The same question should get two different answers

If a company-wide AI gives the contractor and the People team the same answer, you don't have a memory layer. You have a leak with a calendar invite. Why permission has to travel with every fact.

June 18, 2026 · Akash Rajpurohit · 3 min read permissions security

Here is a fast way to find out whether a company-wide AI is safe to turn on. Have two people ask it the same thing. “What is the comp band for a staff engineer?” One of them works in People. One is a contractor three weeks into a three-month engagement. If they get the same answer, you do not have a memory layer. You have a leak with a calendar invite.

”It respects your permissions” is doing a lot of work

Most enterprise AI tools say they honor your existing access controls, and they are telling the truth. The catch is what that sentence means. The assistant inherits whatever the person asking can already reach. Microsoft says this plainly in its own documentation: if a user can open a confidential file, Copilot can read it and fold it into whatever it writes back.

That would be fine if company permissions were tidy. They are not. One analysis found a deployed Copilot brushes up against roughly three million sensitive records per organization, and that more than fifteen percent of business-critical files are exposed through oversharing and stale permissions. Almost none of this is malicious. It is a document library set to “everyone in the organization” two years ago by someone who has since left. The AI did not break in. It read what was already too open and repeated it out loud, faster than anyone could notice. Enough teams have been burned that the US Congress banned staff from using Copilot over exactly this.
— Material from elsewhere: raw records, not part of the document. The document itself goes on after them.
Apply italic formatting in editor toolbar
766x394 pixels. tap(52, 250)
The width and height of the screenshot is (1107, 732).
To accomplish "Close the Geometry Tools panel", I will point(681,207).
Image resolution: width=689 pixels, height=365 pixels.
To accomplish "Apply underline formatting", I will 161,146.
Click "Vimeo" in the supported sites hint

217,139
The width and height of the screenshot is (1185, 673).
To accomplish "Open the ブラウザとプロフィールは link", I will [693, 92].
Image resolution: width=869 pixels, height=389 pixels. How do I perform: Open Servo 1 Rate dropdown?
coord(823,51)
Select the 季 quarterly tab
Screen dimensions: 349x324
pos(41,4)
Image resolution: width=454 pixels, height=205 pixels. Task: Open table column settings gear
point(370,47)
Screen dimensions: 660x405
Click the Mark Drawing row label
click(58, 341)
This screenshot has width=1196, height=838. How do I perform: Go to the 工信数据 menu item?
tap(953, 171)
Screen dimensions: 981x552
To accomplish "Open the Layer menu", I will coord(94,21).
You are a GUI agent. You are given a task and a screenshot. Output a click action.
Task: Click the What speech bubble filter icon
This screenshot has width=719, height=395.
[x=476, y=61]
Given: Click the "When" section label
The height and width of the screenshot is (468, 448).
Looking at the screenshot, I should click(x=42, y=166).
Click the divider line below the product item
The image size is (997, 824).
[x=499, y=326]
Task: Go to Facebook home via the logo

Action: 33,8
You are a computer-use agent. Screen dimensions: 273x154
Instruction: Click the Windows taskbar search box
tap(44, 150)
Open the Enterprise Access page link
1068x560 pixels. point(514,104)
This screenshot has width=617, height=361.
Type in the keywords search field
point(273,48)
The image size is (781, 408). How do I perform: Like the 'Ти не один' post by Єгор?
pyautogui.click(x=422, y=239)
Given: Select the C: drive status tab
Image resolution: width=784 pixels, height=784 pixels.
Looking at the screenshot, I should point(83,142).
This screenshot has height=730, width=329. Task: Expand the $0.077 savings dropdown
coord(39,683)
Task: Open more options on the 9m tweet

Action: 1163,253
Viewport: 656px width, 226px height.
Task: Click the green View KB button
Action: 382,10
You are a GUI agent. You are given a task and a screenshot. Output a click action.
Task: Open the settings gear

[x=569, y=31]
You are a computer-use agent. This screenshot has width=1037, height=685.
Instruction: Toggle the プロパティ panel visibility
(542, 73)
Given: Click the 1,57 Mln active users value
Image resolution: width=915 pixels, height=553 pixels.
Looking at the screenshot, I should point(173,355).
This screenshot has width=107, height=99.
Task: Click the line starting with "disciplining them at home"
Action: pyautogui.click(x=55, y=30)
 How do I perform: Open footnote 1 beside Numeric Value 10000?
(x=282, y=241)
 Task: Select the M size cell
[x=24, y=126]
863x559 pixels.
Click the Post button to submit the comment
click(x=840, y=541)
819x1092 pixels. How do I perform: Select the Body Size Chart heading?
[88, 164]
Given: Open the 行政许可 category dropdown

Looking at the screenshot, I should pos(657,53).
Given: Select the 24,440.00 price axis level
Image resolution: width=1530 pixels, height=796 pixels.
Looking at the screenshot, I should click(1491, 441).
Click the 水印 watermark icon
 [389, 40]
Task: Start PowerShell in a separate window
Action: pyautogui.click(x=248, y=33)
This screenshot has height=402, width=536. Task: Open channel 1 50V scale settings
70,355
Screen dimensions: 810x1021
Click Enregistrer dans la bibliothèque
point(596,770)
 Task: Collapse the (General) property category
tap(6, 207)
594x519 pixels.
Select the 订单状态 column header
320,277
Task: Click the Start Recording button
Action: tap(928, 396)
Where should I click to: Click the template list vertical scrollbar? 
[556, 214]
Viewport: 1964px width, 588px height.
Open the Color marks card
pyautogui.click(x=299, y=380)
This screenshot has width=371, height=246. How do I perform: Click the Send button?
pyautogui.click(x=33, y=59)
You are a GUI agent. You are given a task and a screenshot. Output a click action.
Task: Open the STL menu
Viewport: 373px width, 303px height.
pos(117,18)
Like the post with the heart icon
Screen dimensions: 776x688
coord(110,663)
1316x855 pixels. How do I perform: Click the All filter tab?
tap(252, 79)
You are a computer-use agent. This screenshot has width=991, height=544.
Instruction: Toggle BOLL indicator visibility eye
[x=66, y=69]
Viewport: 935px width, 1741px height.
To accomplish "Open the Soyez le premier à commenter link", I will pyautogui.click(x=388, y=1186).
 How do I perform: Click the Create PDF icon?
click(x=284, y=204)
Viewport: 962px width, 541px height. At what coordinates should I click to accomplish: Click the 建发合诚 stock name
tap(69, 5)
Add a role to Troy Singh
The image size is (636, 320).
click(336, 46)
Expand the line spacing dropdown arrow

Access has to ride along with the fact

The instinct is to filter the output: let the model see everything, then scrub the answer on the way out. That does not work. Once a model has read a restricted fact you cannot make it un-read it, and you cannot reliably catch every place it might surface in a summary. Permission has to be part of the data itself, enforced in the query before the model sees a single word. You scope retrieval to what this person is allowed to see, and the model only ever reasons over that slice.

Most-restrictive wins

A good answer is often stitched together from several sources. When that happens it should inherit the strictest permission among them. Synthesis can connect and shorten, but it can never widen access. If you could not see the underlying source, you do not see the summary built from it, and you do not find it in the citations either. That last part matters more than it sounds. Plenty of systems hide the restricted text and then cheerfully cite it by name.

The honest no

The other half of safety is knowing when to stop. When something is not yours to see, the right response is to say so, not to produce a confident guess that happens to land close. “That is limited to the People team, and I will not guess” is not a failure state. It is the feature, and it is one you can measure.

Two people, one question, two different answers, because they are cleared for different things. That is not an edge case to bolt on later. It is the thing that decides whether you can point an AI at your company’s knowledge at all.